--- Raw data Enclosed Below ---

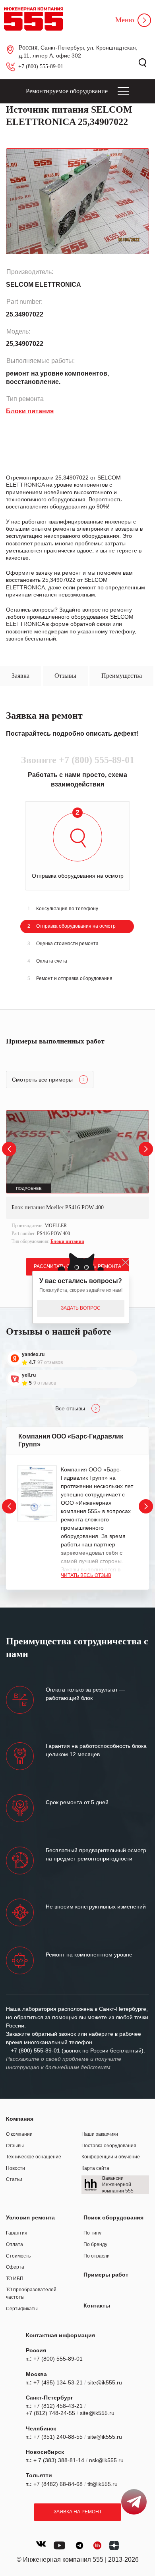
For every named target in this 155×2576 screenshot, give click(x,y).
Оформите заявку (29, 573)
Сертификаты (22, 2308)
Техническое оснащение (33, 2157)
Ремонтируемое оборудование (67, 91)
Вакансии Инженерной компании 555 (118, 2184)
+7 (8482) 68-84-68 (58, 2484)
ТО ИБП (14, 2278)
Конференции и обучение (110, 2157)
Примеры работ (105, 2274)
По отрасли (96, 2256)
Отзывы (15, 2145)
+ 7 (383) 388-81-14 (58, 2460)
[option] (77, 1178)
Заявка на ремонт (78, 2512)
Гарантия (16, 2233)
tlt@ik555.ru (102, 2484)
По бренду (95, 2244)
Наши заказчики (99, 2134)
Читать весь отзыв (86, 1575)
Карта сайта (95, 2168)
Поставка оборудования (108, 2145)
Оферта (15, 2267)
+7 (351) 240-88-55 (58, 2437)
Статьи (14, 2179)
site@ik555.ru (104, 2382)
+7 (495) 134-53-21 (58, 2382)
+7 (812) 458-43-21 (58, 2406)
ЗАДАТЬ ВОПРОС (81, 1308)
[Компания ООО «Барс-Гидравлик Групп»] (37, 1493)
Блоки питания (67, 1241)
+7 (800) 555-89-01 (40, 66)
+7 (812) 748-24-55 (50, 2413)
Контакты (96, 2305)
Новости (15, 2168)
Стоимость (18, 2256)
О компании (19, 2134)
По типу (92, 2233)
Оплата (14, 2244)
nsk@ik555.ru (106, 2460)
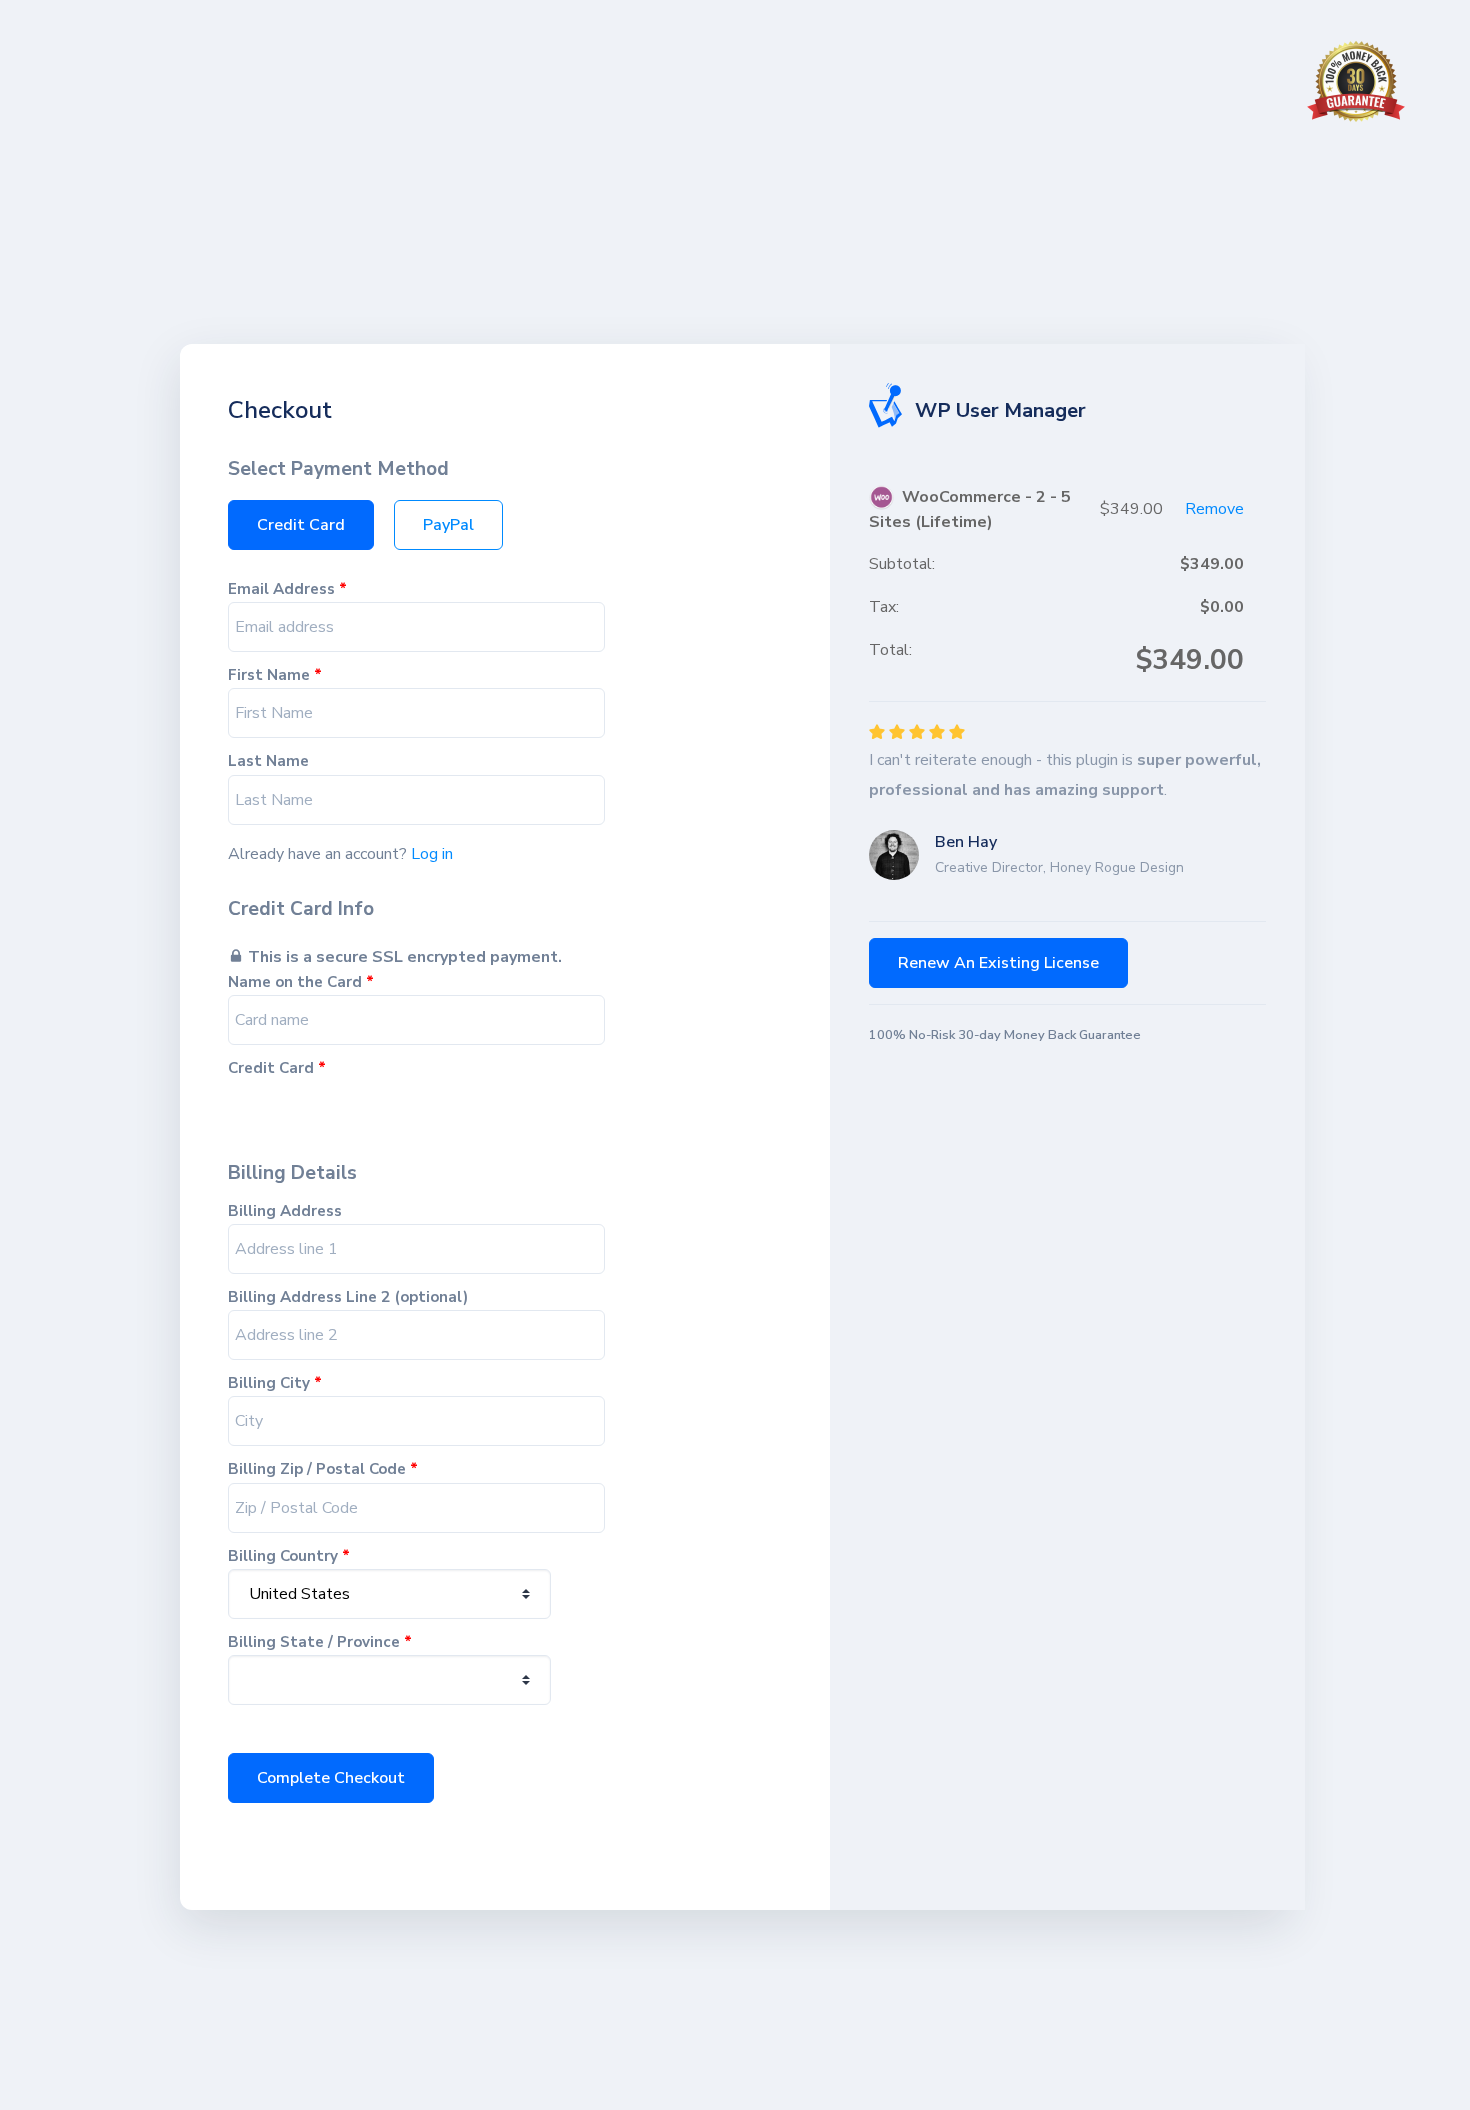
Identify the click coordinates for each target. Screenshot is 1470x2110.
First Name (275, 675)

--- End of Enclosed Raw data ---

**Problem to work on**
List each line of the entries that holds the string "компании".

**Response below**
Вакансии Инженерной компании 555 (118, 2184)
О компании (19, 2134)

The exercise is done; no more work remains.